When formation of barriers or splitting up of areas triggered speciation (i.e. vicariance), all species are endemic to their own area. In such simple cases, derivation of an area cladogram is trivial. Replacement of taxa in the taxon-phylogeny by their areas of distribution results in area cladograms with an own and unique terminal node for each area. However, real data are mostly the result of other processes such as extinction of species in part of their range or dispersal of species over the formed barriers.


The question is: do we see more effects of dispersal of species, or of vicariance? This remains a question.
South America: an example of many complex processes.

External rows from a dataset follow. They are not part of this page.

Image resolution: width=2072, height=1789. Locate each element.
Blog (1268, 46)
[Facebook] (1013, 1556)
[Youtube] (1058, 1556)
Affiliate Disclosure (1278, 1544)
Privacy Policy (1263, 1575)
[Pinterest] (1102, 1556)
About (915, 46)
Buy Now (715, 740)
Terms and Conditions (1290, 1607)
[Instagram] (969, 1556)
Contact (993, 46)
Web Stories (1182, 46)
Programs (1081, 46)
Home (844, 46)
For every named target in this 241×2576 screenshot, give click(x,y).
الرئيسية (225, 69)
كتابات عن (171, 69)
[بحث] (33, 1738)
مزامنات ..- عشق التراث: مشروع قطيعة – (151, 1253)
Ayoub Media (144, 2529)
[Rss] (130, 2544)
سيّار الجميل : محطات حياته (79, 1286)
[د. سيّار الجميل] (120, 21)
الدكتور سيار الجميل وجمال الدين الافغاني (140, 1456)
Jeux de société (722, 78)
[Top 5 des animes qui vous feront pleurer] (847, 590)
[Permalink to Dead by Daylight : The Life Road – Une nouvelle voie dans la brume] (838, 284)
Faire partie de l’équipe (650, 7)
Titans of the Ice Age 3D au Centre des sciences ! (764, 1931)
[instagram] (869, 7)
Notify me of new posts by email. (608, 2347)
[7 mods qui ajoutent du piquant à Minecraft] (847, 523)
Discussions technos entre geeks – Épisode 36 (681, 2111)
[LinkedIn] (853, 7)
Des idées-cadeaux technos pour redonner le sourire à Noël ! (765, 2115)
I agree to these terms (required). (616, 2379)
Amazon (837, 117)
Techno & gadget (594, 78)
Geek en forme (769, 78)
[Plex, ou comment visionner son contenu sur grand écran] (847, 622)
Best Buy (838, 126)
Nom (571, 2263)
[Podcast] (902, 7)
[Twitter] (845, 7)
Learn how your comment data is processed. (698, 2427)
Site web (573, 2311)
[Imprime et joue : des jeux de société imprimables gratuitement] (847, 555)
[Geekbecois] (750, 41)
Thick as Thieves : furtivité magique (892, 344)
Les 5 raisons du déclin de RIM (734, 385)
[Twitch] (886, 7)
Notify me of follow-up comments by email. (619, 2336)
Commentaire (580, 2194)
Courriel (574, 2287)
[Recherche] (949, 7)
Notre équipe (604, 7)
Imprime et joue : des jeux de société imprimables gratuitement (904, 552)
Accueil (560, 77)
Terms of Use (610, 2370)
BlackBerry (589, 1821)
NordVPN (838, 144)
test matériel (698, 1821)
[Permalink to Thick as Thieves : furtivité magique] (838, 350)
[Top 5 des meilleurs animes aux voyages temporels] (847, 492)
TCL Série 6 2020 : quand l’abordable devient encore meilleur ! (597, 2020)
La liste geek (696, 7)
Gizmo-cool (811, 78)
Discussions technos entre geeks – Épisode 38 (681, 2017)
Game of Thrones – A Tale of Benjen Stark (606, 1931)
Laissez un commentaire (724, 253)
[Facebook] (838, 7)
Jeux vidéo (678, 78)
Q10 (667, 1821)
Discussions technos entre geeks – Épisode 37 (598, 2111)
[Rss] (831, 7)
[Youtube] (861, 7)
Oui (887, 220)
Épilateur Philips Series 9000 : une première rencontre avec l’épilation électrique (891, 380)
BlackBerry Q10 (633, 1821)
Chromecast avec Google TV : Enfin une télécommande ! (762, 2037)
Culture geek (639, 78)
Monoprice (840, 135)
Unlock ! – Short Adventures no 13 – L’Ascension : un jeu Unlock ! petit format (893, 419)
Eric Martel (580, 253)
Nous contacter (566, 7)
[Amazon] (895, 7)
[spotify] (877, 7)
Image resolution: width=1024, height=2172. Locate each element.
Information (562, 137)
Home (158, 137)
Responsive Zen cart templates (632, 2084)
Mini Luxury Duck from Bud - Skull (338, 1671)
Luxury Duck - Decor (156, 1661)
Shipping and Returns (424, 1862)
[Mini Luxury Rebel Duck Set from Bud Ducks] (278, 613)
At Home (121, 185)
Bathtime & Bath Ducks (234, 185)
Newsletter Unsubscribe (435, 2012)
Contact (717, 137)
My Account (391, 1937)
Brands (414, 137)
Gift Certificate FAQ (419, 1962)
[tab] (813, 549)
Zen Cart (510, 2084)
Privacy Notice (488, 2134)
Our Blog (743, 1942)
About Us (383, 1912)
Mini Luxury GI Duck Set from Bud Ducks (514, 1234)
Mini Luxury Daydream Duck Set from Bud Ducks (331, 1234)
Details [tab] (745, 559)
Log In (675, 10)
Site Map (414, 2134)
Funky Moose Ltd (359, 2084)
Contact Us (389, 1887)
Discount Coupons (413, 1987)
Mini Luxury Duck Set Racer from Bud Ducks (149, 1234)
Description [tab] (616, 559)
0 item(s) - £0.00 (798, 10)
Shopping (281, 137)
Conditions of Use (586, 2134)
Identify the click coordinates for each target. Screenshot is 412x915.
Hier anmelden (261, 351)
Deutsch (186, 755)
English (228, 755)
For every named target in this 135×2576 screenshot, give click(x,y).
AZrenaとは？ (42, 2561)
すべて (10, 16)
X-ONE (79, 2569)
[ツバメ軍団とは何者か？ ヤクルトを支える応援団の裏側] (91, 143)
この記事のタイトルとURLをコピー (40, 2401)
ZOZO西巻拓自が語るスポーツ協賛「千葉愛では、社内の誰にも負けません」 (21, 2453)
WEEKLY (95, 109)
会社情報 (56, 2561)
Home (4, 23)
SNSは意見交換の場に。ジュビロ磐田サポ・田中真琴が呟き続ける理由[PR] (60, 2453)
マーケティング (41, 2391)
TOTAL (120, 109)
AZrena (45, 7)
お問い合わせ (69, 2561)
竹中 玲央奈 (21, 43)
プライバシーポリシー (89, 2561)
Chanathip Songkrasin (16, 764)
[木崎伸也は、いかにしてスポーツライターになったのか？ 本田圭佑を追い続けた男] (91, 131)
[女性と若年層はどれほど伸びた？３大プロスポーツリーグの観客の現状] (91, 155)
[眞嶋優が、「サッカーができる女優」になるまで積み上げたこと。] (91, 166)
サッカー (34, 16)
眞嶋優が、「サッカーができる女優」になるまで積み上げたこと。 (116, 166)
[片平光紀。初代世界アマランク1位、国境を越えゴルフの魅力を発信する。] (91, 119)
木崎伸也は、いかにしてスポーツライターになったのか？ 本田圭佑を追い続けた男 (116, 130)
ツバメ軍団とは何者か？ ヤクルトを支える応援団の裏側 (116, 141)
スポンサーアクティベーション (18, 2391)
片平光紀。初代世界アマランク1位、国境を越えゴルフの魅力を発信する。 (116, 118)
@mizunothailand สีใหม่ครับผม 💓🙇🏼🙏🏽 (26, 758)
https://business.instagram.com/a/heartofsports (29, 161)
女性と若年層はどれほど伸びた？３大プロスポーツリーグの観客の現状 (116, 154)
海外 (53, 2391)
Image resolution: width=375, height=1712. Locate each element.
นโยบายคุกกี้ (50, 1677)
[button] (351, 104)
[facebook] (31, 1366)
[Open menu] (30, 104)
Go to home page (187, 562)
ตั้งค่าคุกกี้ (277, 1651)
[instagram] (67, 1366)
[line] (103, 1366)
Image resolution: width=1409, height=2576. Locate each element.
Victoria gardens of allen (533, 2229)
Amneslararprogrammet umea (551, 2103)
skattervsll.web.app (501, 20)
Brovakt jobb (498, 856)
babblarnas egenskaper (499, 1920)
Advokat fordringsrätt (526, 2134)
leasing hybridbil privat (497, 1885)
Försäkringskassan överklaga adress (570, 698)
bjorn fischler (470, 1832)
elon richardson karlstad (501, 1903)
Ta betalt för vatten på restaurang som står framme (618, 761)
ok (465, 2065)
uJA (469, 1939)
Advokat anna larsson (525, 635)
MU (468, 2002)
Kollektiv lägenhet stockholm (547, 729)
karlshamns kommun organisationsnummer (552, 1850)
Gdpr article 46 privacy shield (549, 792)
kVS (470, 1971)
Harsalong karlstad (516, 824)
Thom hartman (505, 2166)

South America was a separate continent after it split off from Gondwana land in the Early Cretaceous, although it may have been connected to Antarctica until some time in the late Eocene. South America then became connected to North America in the Pliocene. South America contained its early mammals (which had evolved by the Early Cretaceous), which were thus split off (vicariance) from those in other continents, and evolved on their own. The flora also evolved from the Gondwana flora, and has its typical species (e.g., the southern beech, or Nothofagus). On South America a (to us) very strange fauna evolved: glyptodonts (giant, armored armadillos), armadillos, anteaters, sloths, horse-like litopterns, and a range of marsupial carnivores, giant carnivorous birds (Phorusracids), and strange terrestrial crocodiles (Sebecids). During the Cenozoic (probably in the Oligocene), monkeys and rodents arrived from Africa, how we do not know. They must have floated over on logs, or 'island-hopped' part of the way...The rodents evolved into the typical South American rodents (guinea pig, chinchilla, capybara). The monkeys evolved into the "new world monkeys". When North and South America became jointed, there was the "Great American Interchange". More species migrated from North to South (bears, camels, cats, deer, dogs, elephants, horses, peccaries, rabbits, raccoons, skunks, tapirs, weasels) than the reverse (anteaters, armadillos, capybaras, glyptodonts, monkeys, opossums, porcupines, phorusracids-giant birds-, sloths, teratorns, toxodonts), and most of the South American marsupials became extinct (but the opossum successfully migrated from South to  North).